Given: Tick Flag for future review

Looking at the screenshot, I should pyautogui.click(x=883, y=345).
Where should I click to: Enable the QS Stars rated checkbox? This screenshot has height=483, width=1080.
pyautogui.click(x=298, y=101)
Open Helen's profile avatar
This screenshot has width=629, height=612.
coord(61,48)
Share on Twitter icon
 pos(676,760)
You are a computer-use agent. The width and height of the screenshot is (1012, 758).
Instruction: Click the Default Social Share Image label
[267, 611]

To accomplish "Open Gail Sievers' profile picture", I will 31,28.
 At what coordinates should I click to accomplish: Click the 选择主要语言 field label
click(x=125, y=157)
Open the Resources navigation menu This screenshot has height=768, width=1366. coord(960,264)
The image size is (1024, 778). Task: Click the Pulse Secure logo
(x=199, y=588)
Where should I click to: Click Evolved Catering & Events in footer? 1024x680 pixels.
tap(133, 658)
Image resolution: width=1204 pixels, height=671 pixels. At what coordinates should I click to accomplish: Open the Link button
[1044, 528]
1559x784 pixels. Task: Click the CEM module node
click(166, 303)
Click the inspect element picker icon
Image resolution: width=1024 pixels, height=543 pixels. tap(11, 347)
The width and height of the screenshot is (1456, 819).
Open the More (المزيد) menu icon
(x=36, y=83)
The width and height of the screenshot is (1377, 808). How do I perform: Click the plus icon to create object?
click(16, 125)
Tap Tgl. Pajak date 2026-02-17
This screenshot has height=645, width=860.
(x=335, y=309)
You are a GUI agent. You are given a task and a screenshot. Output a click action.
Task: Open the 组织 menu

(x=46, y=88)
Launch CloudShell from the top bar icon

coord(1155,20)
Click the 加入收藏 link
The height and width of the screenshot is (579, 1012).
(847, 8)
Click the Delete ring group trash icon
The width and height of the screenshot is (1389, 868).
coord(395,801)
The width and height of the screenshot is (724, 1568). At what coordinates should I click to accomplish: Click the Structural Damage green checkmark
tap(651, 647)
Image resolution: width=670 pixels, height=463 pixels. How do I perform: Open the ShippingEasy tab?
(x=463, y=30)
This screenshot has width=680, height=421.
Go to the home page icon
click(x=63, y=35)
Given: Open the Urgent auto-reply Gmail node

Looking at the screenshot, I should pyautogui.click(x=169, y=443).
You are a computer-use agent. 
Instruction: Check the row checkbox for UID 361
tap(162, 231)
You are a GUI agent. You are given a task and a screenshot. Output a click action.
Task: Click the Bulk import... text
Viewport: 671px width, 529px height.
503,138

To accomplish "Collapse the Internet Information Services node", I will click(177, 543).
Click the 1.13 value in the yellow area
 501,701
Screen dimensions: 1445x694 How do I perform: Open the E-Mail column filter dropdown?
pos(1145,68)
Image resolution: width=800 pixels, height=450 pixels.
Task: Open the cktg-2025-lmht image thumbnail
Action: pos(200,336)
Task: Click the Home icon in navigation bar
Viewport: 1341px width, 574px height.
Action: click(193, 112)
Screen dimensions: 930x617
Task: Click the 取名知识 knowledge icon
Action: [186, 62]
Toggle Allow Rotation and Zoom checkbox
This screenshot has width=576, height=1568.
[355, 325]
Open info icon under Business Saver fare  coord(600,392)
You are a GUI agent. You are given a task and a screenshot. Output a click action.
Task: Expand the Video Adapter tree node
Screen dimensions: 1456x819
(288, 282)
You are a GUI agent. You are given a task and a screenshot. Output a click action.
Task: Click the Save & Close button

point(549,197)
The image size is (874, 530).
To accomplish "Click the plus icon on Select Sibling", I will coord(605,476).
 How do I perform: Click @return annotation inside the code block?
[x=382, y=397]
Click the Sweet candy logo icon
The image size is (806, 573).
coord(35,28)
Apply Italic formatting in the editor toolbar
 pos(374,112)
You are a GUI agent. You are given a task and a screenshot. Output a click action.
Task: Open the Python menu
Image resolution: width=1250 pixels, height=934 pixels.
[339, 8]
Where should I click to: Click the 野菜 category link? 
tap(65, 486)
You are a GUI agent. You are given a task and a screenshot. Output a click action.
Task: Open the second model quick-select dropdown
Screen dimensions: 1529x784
=======
▶ [AIM OF THE EXERCISE]: Give back the complete material, keeping every word exactly as written.

▶ [ANSWER BELOW]:
Given: Tick Flag for future review

Looking at the screenshot, I should pyautogui.click(x=883, y=345).
Where should I click to: Enable the QS Stars rated checkbox? This screenshot has height=483, width=1080.
pyautogui.click(x=298, y=101)
Open Helen's profile avatar
This screenshot has width=629, height=612.
coord(61,48)
Share on Twitter icon
 pos(676,760)
You are a computer-use agent. The width and height of the screenshot is (1012, 758).
Instruction: Click the Default Social Share Image label
[267, 611]

To accomplish "Open Gail Sievers' profile picture", I will 31,28.
 At what coordinates should I click to accomplish: Click the 选择主要语言 field label
click(x=125, y=157)
Open the Resources navigation menu This screenshot has height=768, width=1366. coord(960,264)
The image size is (1024, 778). Task: Click the Pulse Secure logo
(x=199, y=588)
Where should I click to: Click Evolved Catering & Events in footer? 1024x680 pixels.
tap(133, 658)
Image resolution: width=1204 pixels, height=671 pixels. At what coordinates should I click to accomplish: Open the Link button
[1044, 528]
1559x784 pixels. Task: Click the CEM module node
click(166, 303)
Click the inspect element picker icon
Image resolution: width=1024 pixels, height=543 pixels. tap(11, 347)
The width and height of the screenshot is (1456, 819).
Open the More (المزيد) menu icon
(x=36, y=83)
The width and height of the screenshot is (1377, 808). How do I perform: Click the plus icon to create object?
click(16, 125)
Tap Tgl. Pajak date 2026-02-17
This screenshot has height=645, width=860.
(x=335, y=309)
You are a GUI agent. You are given a task and a screenshot. Output a click action.
Task: Open the 组织 menu

(x=46, y=88)
Launch CloudShell from the top bar icon

coord(1155,20)
Click the 加入收藏 link
The height and width of the screenshot is (579, 1012).
(847, 8)
Click the Delete ring group trash icon
The width and height of the screenshot is (1389, 868).
coord(395,801)
The width and height of the screenshot is (724, 1568). At what coordinates should I click to accomplish: Click the Structural Damage green checkmark
tap(651, 647)
Image resolution: width=670 pixels, height=463 pixels. How do I perform: Open the ShippingEasy tab?
(x=463, y=30)
This screenshot has width=680, height=421.
Go to the home page icon
click(x=63, y=35)
Given: Open the Urgent auto-reply Gmail node

Looking at the screenshot, I should pyautogui.click(x=169, y=443).
You are a computer-use agent. 
Instruction: Check the row checkbox for UID 361
tap(162, 231)
You are a GUI agent. You are given a task and a screenshot. Output a click action.
Task: Click the Bulk import... text
Viewport: 671px width, 529px height.
503,138

To accomplish "Collapse the Internet Information Services node", I will click(177, 543).
Click the 1.13 value in the yellow area
 501,701
Screen dimensions: 1445x694 How do I perform: Open the E-Mail column filter dropdown?
pos(1145,68)
Image resolution: width=800 pixels, height=450 pixels.
Task: Open the cktg-2025-lmht image thumbnail
Action: pos(200,336)
Task: Click the Home icon in navigation bar
Viewport: 1341px width, 574px height.
Action: click(193, 112)
Screen dimensions: 930x617
Task: Click the 取名知识 knowledge icon
Action: [186, 62]
Toggle Allow Rotation and Zoom checkbox
This screenshot has width=576, height=1568.
[355, 325]
Open info icon under Business Saver fare  coord(600,392)
You are a GUI agent. You are given a task and a screenshot. Output a click action.
Task: Expand the Video Adapter tree node
Screen dimensions: 1456x819
(288, 282)
You are a GUI agent. You are given a task and a screenshot. Output a click action.
Task: Click the Save & Close button

point(549,197)
The image size is (874, 530).
To accomplish "Click the plus icon on Select Sibling", I will coord(605,476).
 How do I perform: Click @return annotation inside the code block?
[x=382, y=397]
Click the Sweet candy logo icon
The image size is (806, 573).
coord(35,28)
Apply Italic formatting in the editor toolbar
 pos(374,112)
You are a GUI agent. You are given a task and a screenshot. Output a click action.
Task: Open the Python menu
Image resolution: width=1250 pixels, height=934 pixels.
[339, 8]
Where should I click to: Click the 野菜 category link? 
tap(65, 486)
You are a GUI agent. You are given a task and a screenshot. Output a click action.
Task: Open the second model quick-select dropdown
Screen dimensions: 1529x784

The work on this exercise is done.